La scelta non si è rivelata affatto difficile. Forse perchè ero pronta ad affrontare certi temi e sapevo istintivamente di che cosa avevo bisogno, o forse perché da alcuni mesi il mio caro amico Luca andava ripetendomi “Una vita come tante è il libro più bello che abbia mai letto”. Insomma, quale che sia il vero motivo, il mio romanzo estitvo non è stata una lettura leggera. Ed è stato bellissimo.
“A little life”, il titolo originale del romanzo di Hanya Yanagihara, tradotto con “Una vita come tante”, è un ossimoro perché la mole del testo si compone di 1091 pagine ed il tema trattato, la vita del protagonista Jude e quella dei suoi amici, è in realtà una vita straordinaria costellata da esperienze drammatiche letteralmente fuori dal comune. La trama si gioca sul precario e sottile equilibrio tra “umano” e “disumano”, “ordinario” e “straordinario”, “vita” e “morte”. Proprio a partire dalle esperienze del protagonista e dal legame emotivo che quasi immediatamente si instaura tra il lettore ed i personaggi del libro. Un profondo sentimento di compassione ed empatia che va via via crescendo, accompagnato da rabbia e frustrazione, suscitati dall’umana fragilità, dal dolore, e dalle umani insicurezze allo stesso tempo insopportabili e disumane, che caratterizzano la vita del nostro Jude. E uso l’aggettivo “nostro” di proposito e con intenzione perché il lettore diviene il quinto personaggio, o più precisamente il quinto amico, ad aggiungersi a questa cricca di ambiziosi ragazzi newyorkesi che si conoscono al college e che noi seguiamo per tutto l’arco delle loro vite.
E forse sono un po’ ripetitiva, o sentimentale direbbero alcuni, ma non credo di sbagliarmi se dico che la lettura di questo romanzo è un po’ come una promessa: la promessa di impegnarsi a leggerlo tutto, la promessa di lasciarsi coinvolgere e il desiderio assurdo di voler in qualche modo aiutare Jude, la promessa di affrontare episodi di immenso dolore che ci tolgono il fiato, o che ci fanno piangere ed infine, la promessa di voler cercare dentro sè quei sentimenti profondi che citavo poco fa e che forse non fanno parte del teatro delle nostre piccole vite quotidiane.
Il testo si presenta con un intreccio complesso, ricco di flashback e salti in avanti ed indizi narrativi.

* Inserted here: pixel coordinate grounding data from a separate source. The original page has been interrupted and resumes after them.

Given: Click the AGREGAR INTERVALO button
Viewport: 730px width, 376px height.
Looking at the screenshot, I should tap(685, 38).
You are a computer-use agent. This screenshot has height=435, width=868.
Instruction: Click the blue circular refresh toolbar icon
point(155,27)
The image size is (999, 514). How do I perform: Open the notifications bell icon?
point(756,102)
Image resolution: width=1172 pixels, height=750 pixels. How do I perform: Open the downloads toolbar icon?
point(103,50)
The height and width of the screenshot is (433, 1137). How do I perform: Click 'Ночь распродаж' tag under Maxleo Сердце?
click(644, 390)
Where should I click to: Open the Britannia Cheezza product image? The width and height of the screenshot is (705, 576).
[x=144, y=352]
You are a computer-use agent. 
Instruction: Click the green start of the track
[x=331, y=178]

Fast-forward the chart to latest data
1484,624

Si compone di sette capitoli, il primo e l’ultimo hanno lo stesso titolo. Un ciclo che si apre e si chiude, attraversato dalla vita di Jude, Willem, JB, Malcolm e gli altri, come a sottolineare l’impossibilità di sfuggire ad un inevitabile destino, quasi fosse stato tutto in potenza al pari dell’essenza di un nucleo primigenio che ha utilizzato il tempo della vita (e della narrazione) per schiudersi. Non esiste un momento di condanna, o giudizio, in questo libro. Ciò che succede sembra necessario, deciso dalle Erinni. Oppure, utilizzando il linguaggio della matematica come accade nel testo, l’essere è definito dall’assioma dell’ugaglianza, che recita così: “x è sempre uguale a x: pertanto, un oggetto che chiameremo x deve essere necessariamente uguale a se stesso; ciò che lo rende unico, perché in possesso di una caratteristica così immutabile che siamo costretti a considerarlo assolutamente, inevitabilmente, uguale a se stesso”.

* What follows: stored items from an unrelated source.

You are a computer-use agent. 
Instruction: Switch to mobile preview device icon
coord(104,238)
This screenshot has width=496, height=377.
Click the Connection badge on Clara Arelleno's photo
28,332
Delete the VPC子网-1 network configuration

Il vero collante di tutto però è l’amore, non la morte. L’amore che qui non presenta alcun fronzolo sentimentale o romantico in senso lato, ma che è concreto e fatto di una rete di rapporti umani solidissima, e allo stesso tempo fragile, una rete che si alimenta e che si sostiene a vicenda senza mai retrocedere, nemmeno di fronte al peggio. Una rete che non concede spazio all’egoismo, anche se l’egoismo c’è eccome. Un amore che non ha nulla a che fare con il rapimento della passione: un amore vero e diffuso, basato sulla fiducia o quanto meno, sullo struggente desiderio di fidarsi del prossimo per lasciarsi finalmente amare.
Vorrei poter continuare a raccontarvi ciò che questa lettura mi ha lasciato, ma vi invito invece a fermarvi e prendervi il tempo per leggere quest’opera. Così monumentale, così piena di grazia.

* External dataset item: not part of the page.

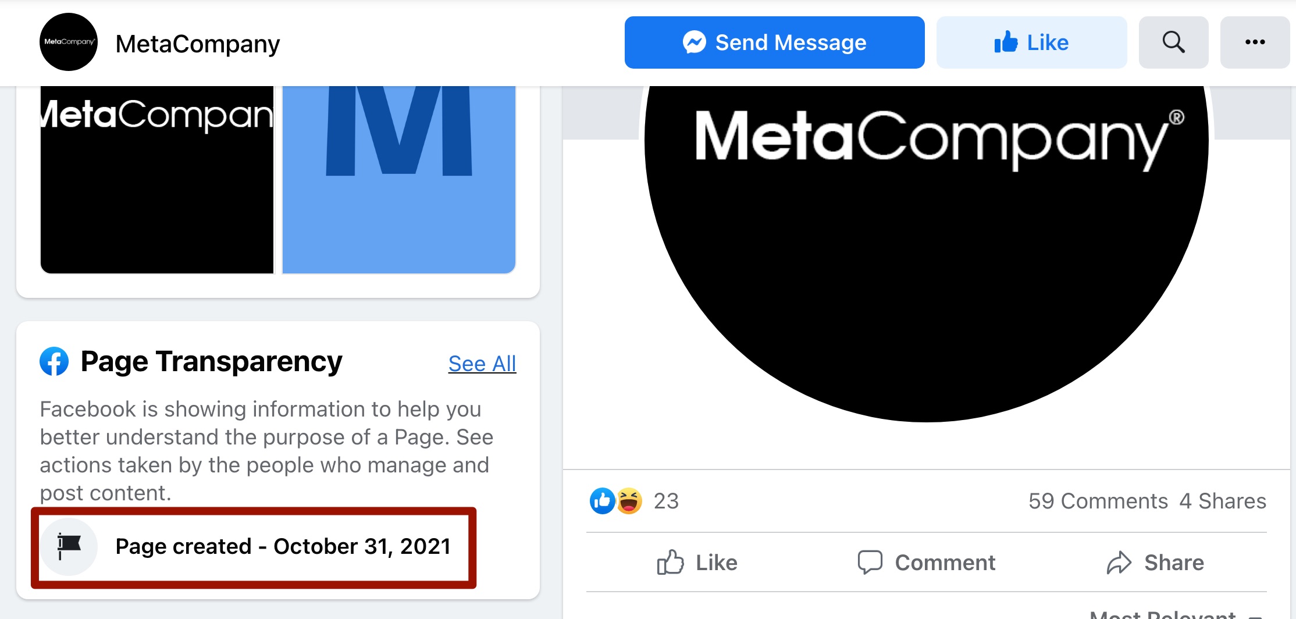Click Comment on the post
Image resolution: width=1296 pixels, height=619 pixels.
927,563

Ciao Voli Pindarici, ho comprato il libro qualche anno fa ma letto il primo capitolo mi sono bloccata, i libri per gli esami universitari hanno avuto la meglio.
Ad Aprile, come te, cercavo un libro per l’estate. Ho deciso di prenderlo in mano, un po’ a caso e un po’ per sfida. Ho passato l’intera estate a pensare a Jude e Willem “chissà come stanno” mi chiedevo.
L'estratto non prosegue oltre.